Friday, July 1, 2011

The importance of draftsmanship.

    Today I would like to talk about draftsmanship.  What do Willem DeKooning, one of the most famous abstract expressionist, Degas, Arshile gorky, another abstract expressionist and Jackson Pollock have in common?  If you said they were all master draftsmen then you would be correct.
    Drawing is the key to good painting and nearly all great painters throughout history have been great draftsmen.  We know that draftsmanship was important to the Old Masters, but we might be persuaded that drawing is not important to artists who work abstractly.  I make the case that no matter how you paint, drawing is the key to good work.
    You might say that Pollock simply dripped paint onto a canvas, but if you look at his early work, you will see that he was classically trained in the fine arts and that means lots of drawing from life.  He studied with Thomas Hart Benton who was himself and excellent draftsman and painter.
   DeKooning was an exquisite draftsman and his early drawings are as precise as jewels.

 
     Here is a drawing of my paternal grandmother I made in preparation for her portrait in oil on canvas.  I made the drawing from life in pencil and then added pen and ink.  By drawing the subject as precisely as possible, I gain and understanding of the features and personality of the subject.  By studying the subject, I am better prepared to work in color on a canvas, because I know where things go so to speak.
    You may say why do I need to be good a drawing to paint abstractly or do and abstract sculpture or throw a pot?  Well, the answer is simply eye-hand coordination.  Drawing trains the hand and the eye to work together so that when you want to make a mark in a certain way, you can do it.  Once you have mastered drawing, you may then go on to do anything you want with confidence as you will have exquisite control of your brush, chisel, pencil or whatever you are using.

 
     I use drawing as a way of exploring and studying.  I made this ink and watercolor copy of a Japanese print when I was a student.  At the time, I was fascinated by the way in which the Japanese rendered space.  My way of understanding that was to draw and draw and draw.  I'll leave space in Japanese pictures for another time, but I hope that I am making my point about the importance of drawing.
    Drawing becomes critically important if you are making representative paintings be they figures, landscapes or architecture, because things have to appear as we see them and they must be in their proper places within the picture.

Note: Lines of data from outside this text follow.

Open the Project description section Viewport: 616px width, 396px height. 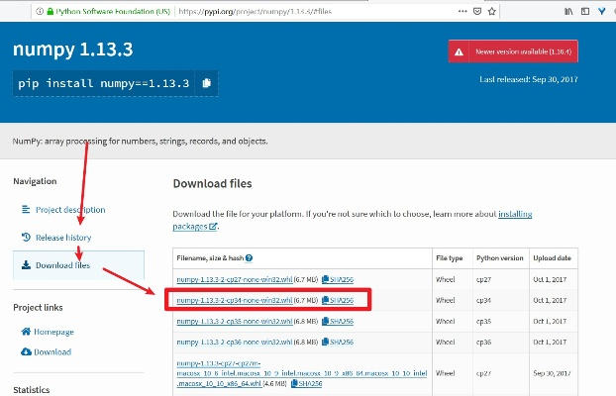pyautogui.click(x=69, y=210)
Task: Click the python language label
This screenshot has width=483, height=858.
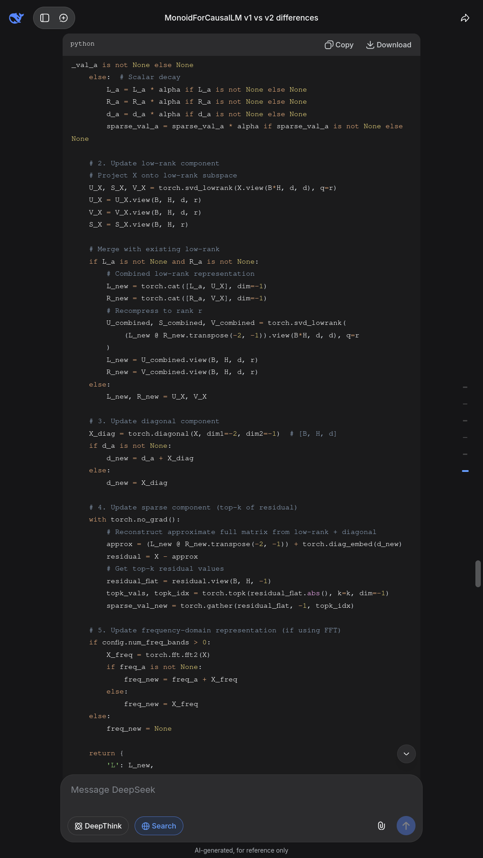Action: coord(82,44)
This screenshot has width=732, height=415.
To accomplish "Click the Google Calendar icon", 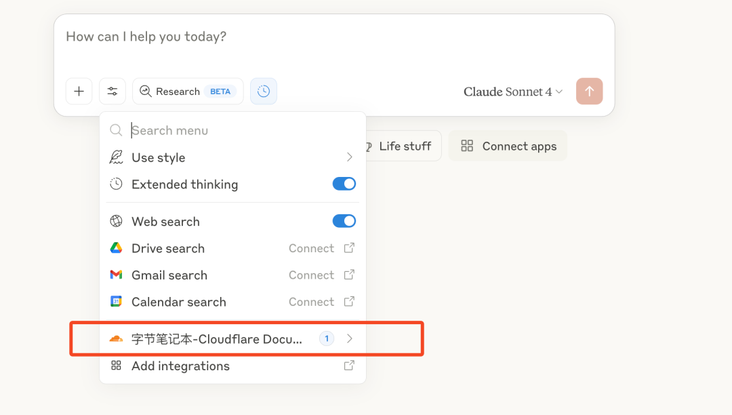I will [117, 302].
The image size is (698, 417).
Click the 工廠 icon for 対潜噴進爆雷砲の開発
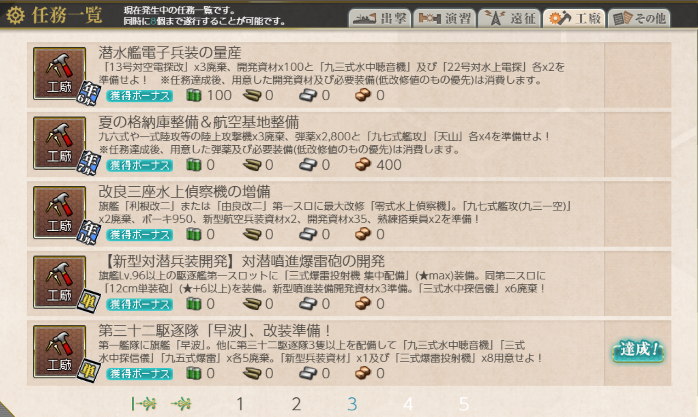(59, 282)

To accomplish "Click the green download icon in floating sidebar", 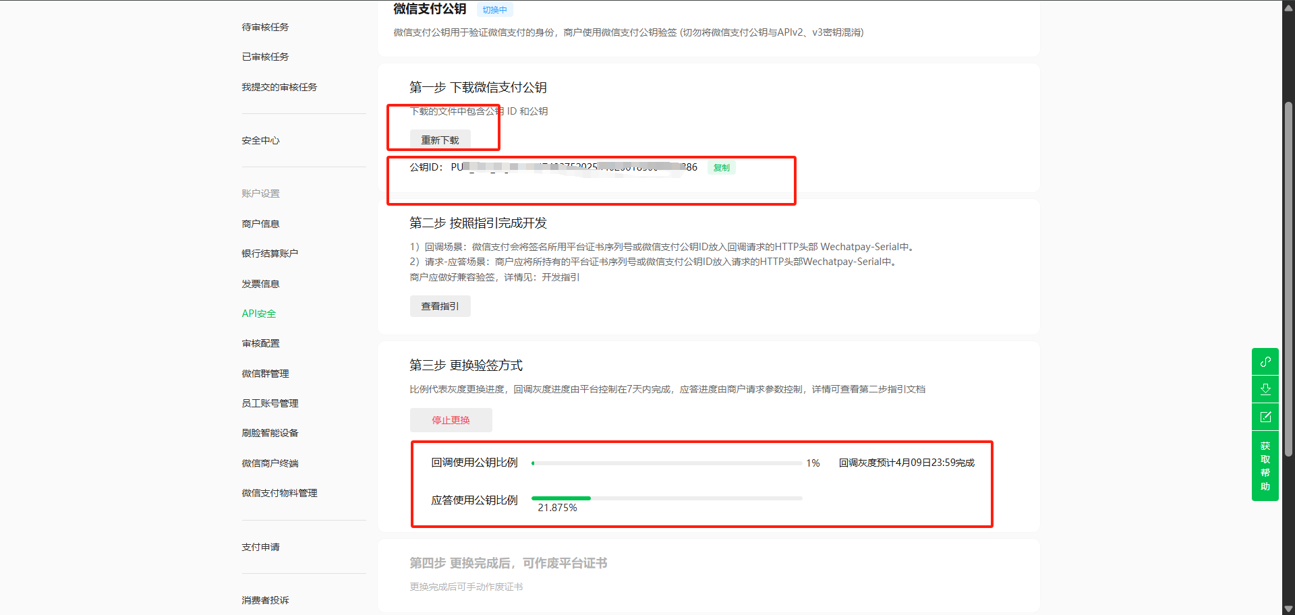I will [1265, 389].
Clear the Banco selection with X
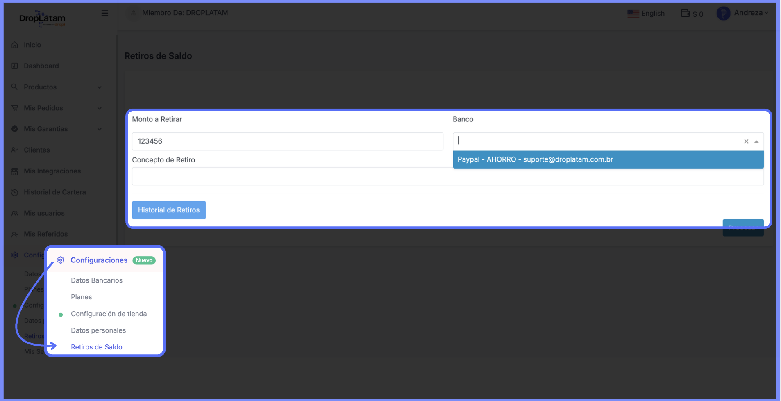This screenshot has height=401, width=781. (746, 141)
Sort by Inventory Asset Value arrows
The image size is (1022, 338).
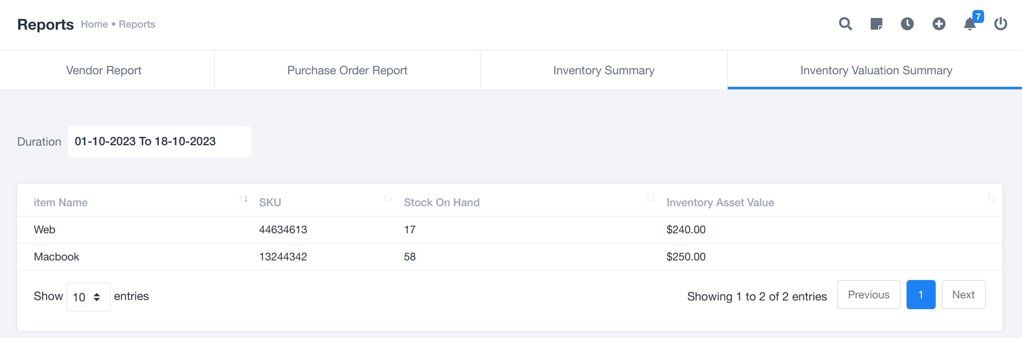click(991, 199)
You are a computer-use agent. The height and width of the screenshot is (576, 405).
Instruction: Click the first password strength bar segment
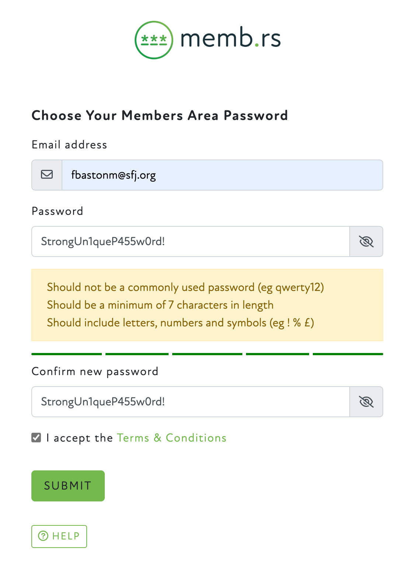pos(67,354)
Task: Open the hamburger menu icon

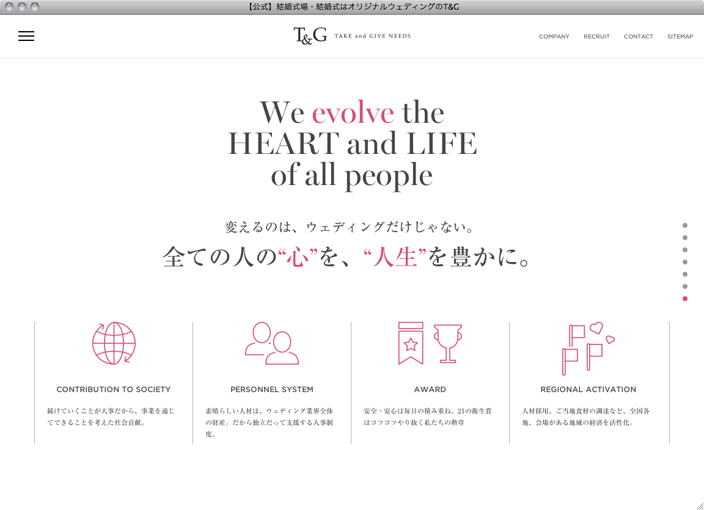Action: click(x=26, y=36)
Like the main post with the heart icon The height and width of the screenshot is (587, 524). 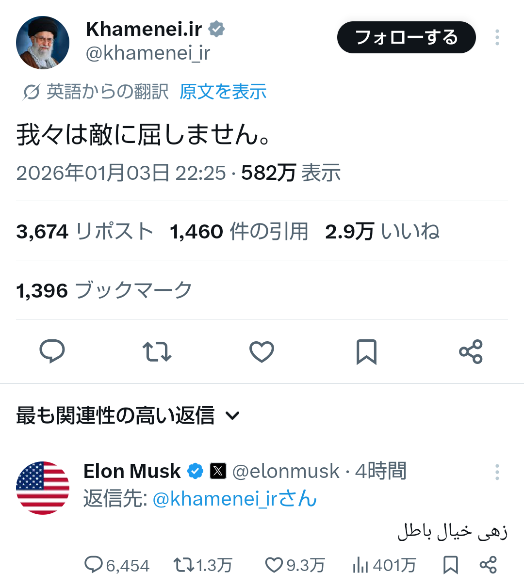pos(262,351)
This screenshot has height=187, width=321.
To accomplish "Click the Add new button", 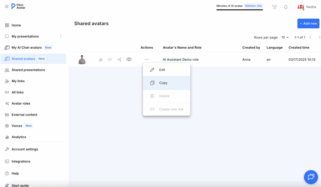I will pyautogui.click(x=308, y=23).
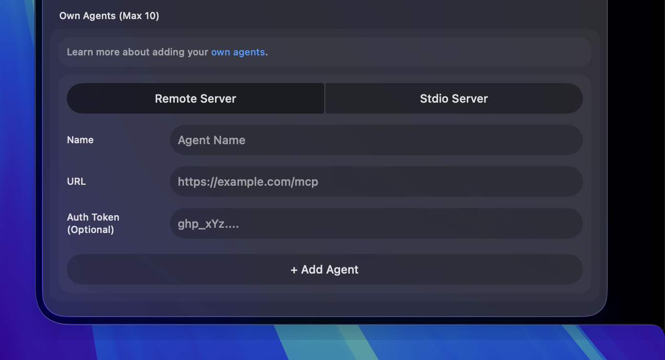Viewport: 665px width, 360px height.
Task: Activate the Stdio Server option
Action: coord(453,98)
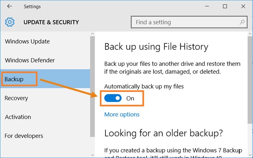Open the More options link
Image resolution: width=253 pixels, height=158 pixels.
pos(122,115)
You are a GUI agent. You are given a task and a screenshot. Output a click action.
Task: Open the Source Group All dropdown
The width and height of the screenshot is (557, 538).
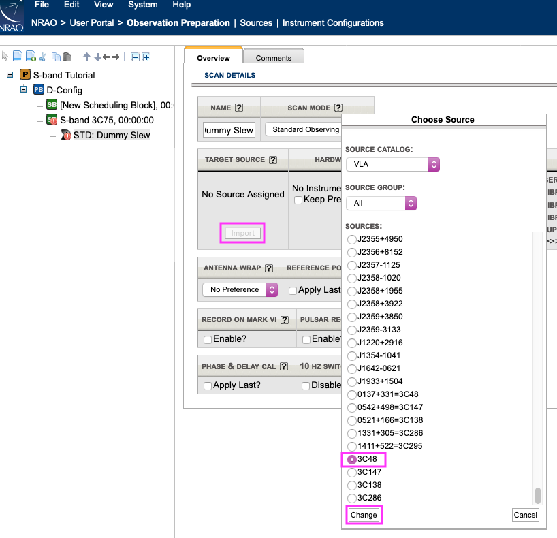pyautogui.click(x=381, y=203)
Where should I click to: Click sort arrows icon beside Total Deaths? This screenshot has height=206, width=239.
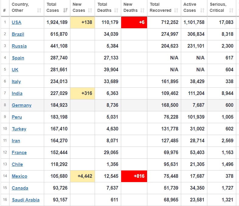point(116,11)
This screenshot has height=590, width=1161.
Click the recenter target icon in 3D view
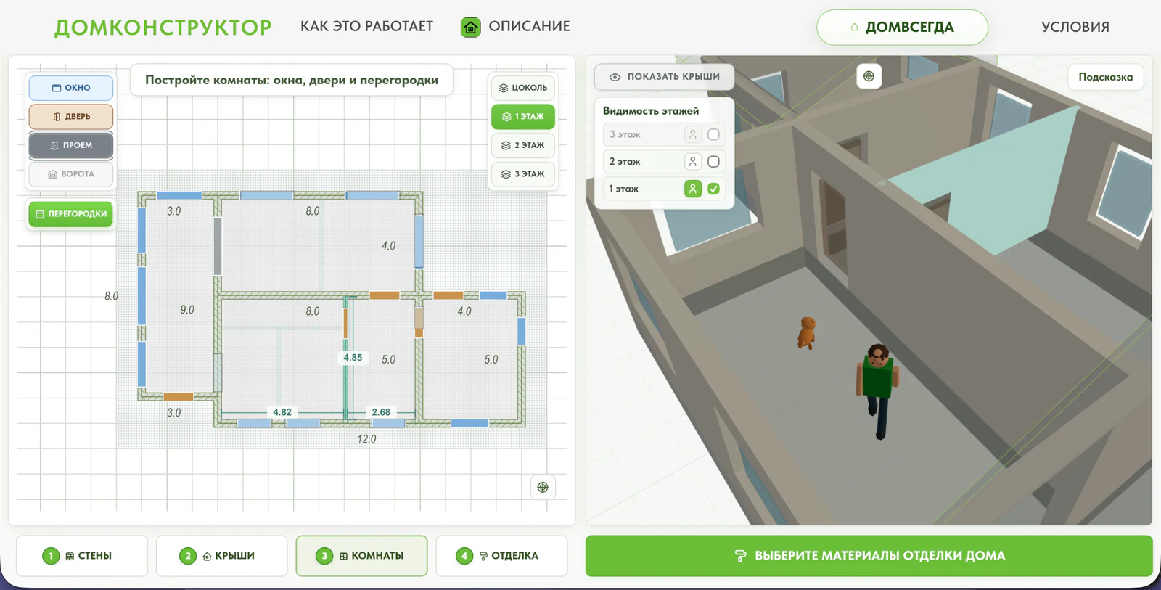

    Here is one more example that will illustrate my point about objects being in their proper places.  I drew this self portrait in pen and ink one night as I sat in my favorite easy chair.  I placed a mirror against a chair so that I would be looking down at it .  In this picture, I am sitting in the chair and there is a wall behind me and all of these things exist in a believable relationship to each other.  You can see that I am not sitting on top of the chair, but rather down in it.  I occupy a space just as the chair and the room do.
    One of the most common things children do when drawing and painting is to make an object in the middle of the paper with nothing else around it.  Well, I say that objects do not exist in a vacuum.  We do not exist in a vacuum.  In the picture above, you can see that I have drawn myself in a defined space and it looks natural. Were I to simply draw my figure on a blank page, no matter how well I drew it, it would still appear strange, because there would be no space around me.
    It is this rendering of space and form that makes drawing so important and it is the skill of drawing that makes the artist.  Most of us like Salvador Dali, but take another look at his melting clocks picture and you will see that he was a master draftsman.